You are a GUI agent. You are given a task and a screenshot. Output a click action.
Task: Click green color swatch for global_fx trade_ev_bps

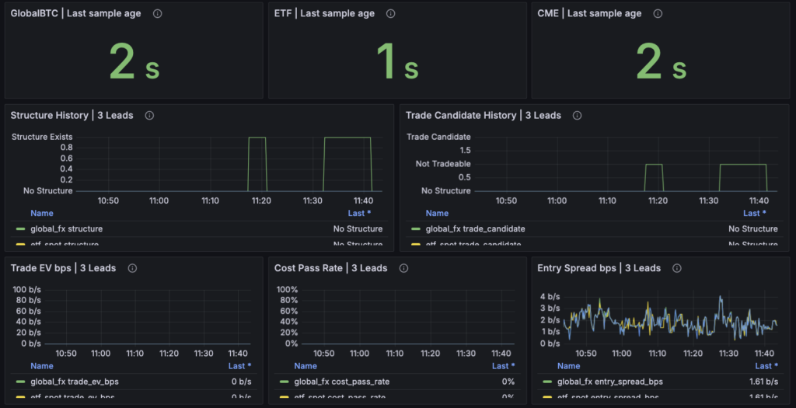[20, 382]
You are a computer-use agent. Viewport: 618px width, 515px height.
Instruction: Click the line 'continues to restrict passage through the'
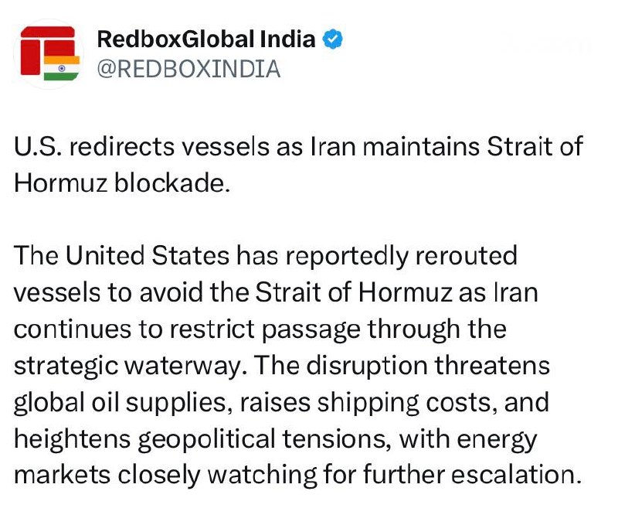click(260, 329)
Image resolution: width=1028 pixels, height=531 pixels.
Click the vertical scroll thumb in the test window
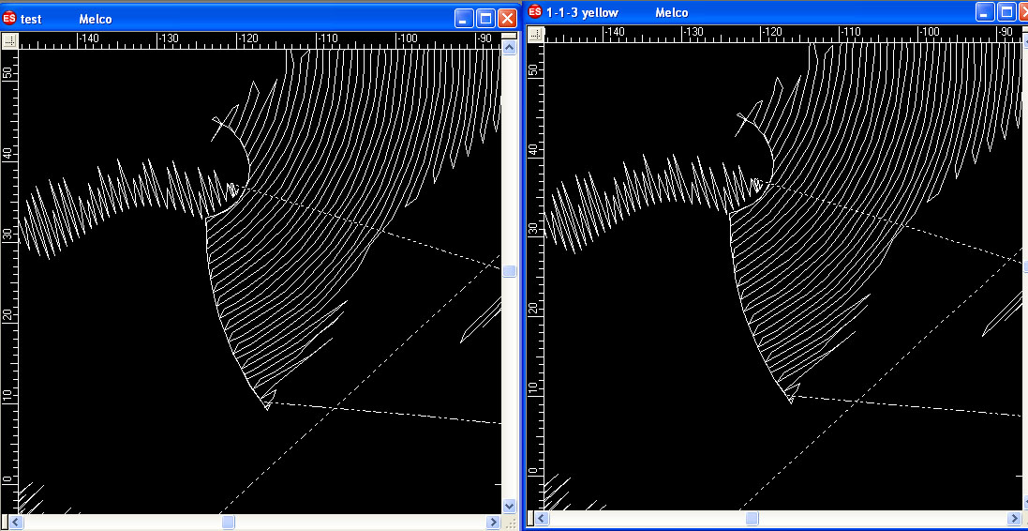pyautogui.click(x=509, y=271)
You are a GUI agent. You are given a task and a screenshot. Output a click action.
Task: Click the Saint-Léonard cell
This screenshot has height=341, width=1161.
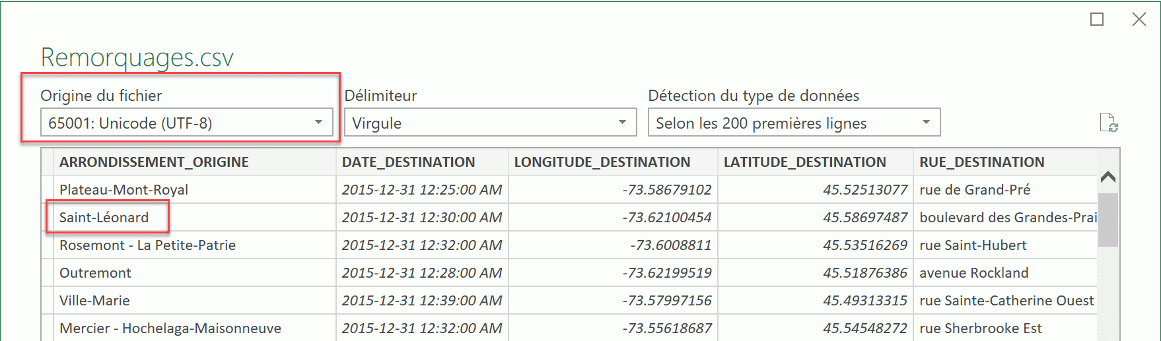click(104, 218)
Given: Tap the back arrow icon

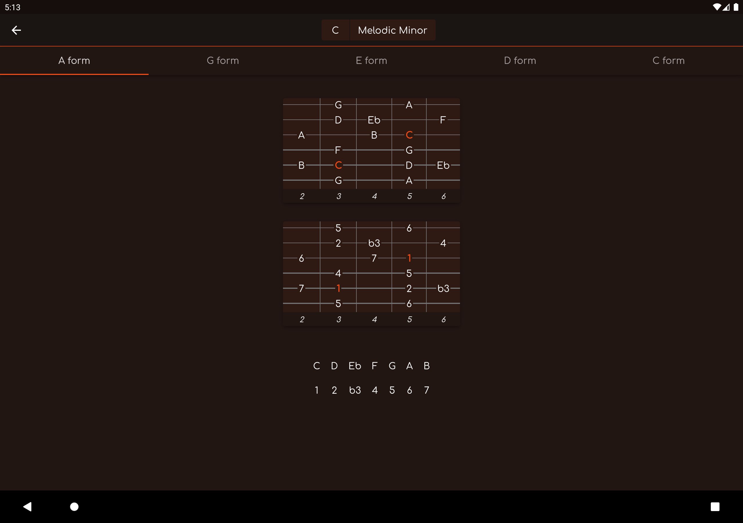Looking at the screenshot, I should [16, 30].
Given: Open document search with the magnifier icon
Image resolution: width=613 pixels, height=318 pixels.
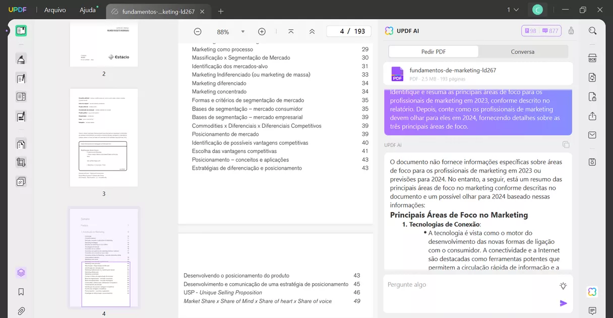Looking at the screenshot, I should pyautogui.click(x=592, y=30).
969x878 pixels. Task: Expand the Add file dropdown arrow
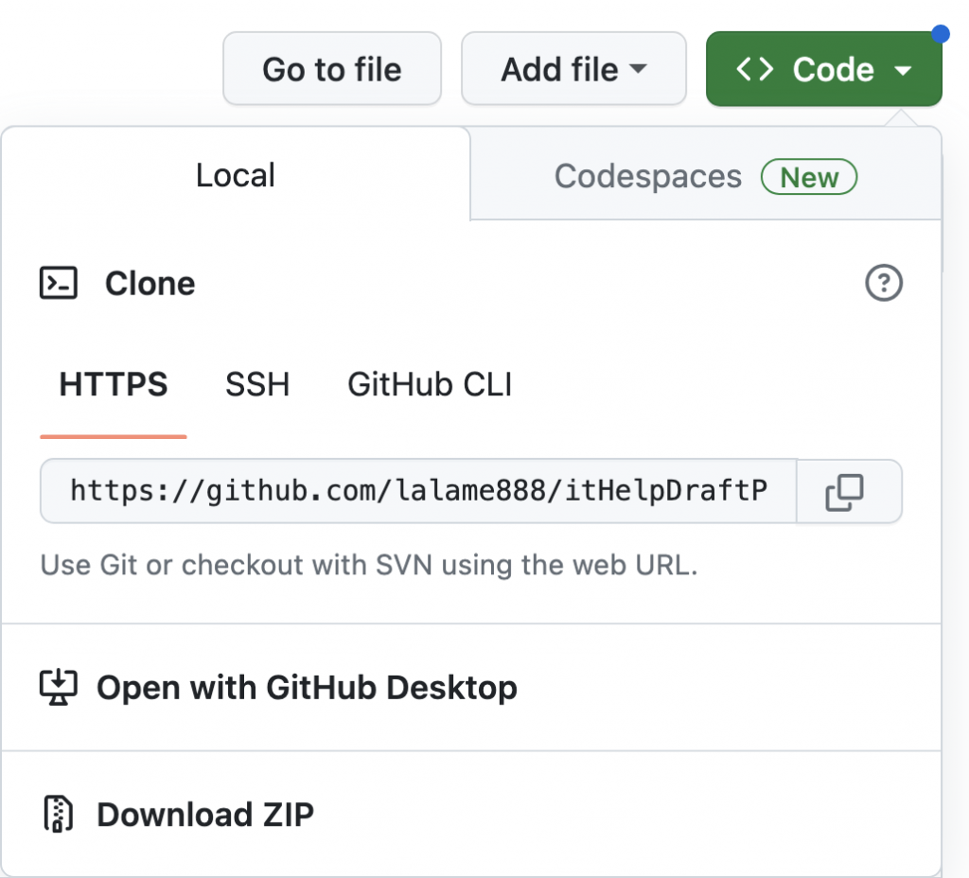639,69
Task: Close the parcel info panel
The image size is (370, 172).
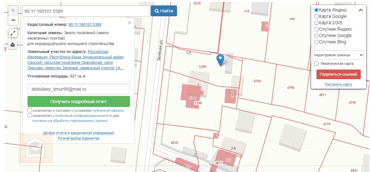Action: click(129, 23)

....

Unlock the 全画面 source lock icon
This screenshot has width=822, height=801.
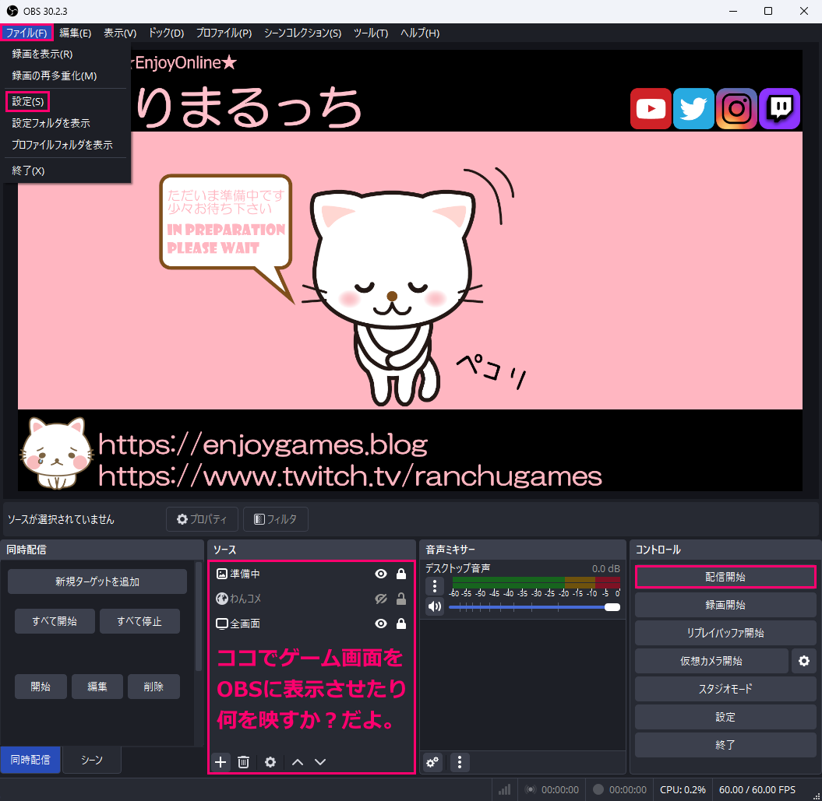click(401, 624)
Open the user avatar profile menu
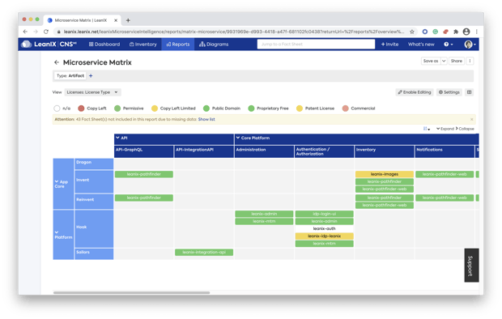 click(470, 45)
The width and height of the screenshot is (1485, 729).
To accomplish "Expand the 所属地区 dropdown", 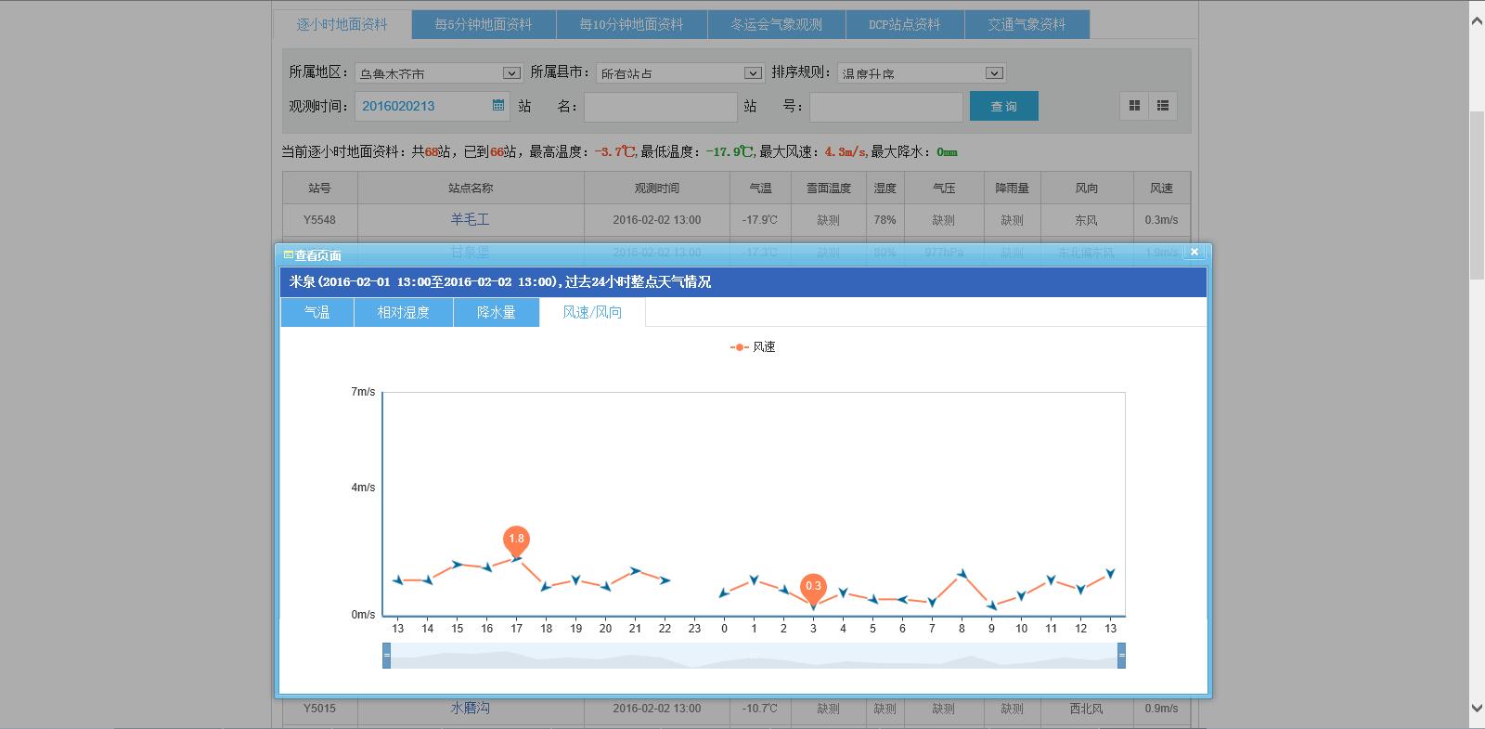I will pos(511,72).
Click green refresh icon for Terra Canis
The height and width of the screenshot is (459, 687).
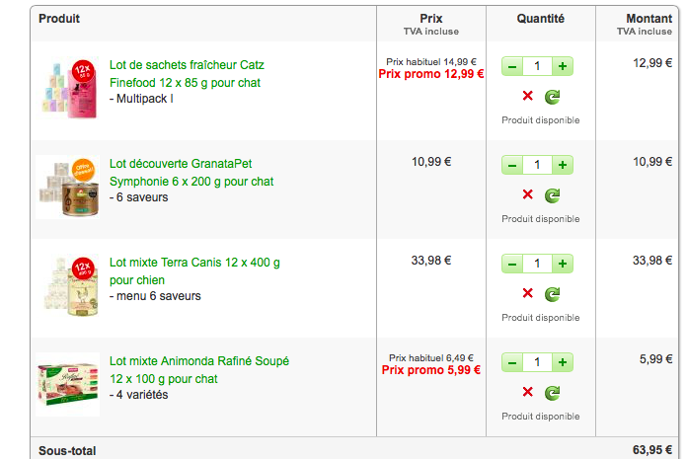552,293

....

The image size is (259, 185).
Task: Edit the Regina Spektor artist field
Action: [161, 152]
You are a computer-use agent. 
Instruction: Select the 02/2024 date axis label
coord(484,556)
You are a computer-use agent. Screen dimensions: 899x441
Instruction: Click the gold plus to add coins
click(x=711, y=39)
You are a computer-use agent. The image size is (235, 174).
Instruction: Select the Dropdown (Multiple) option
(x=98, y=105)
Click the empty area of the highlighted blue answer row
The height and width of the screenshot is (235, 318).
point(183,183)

....

### DIRECTIONS
Lines holding "agent": copy each one from the records above.

### ANSWER AREA
You are a GUI agent. You are given a task and a screenshot. Output a click action.
You are a computer-use agent. Viewport: 618px width, 515px height.
You are a GUI agent. You are given a task and a screenshot. Output a click action.
You are a computer-use agent. 
You are a computer-use agent. Screen dimensions: 899x441
You are a computer-use agent. The image size is (235, 174).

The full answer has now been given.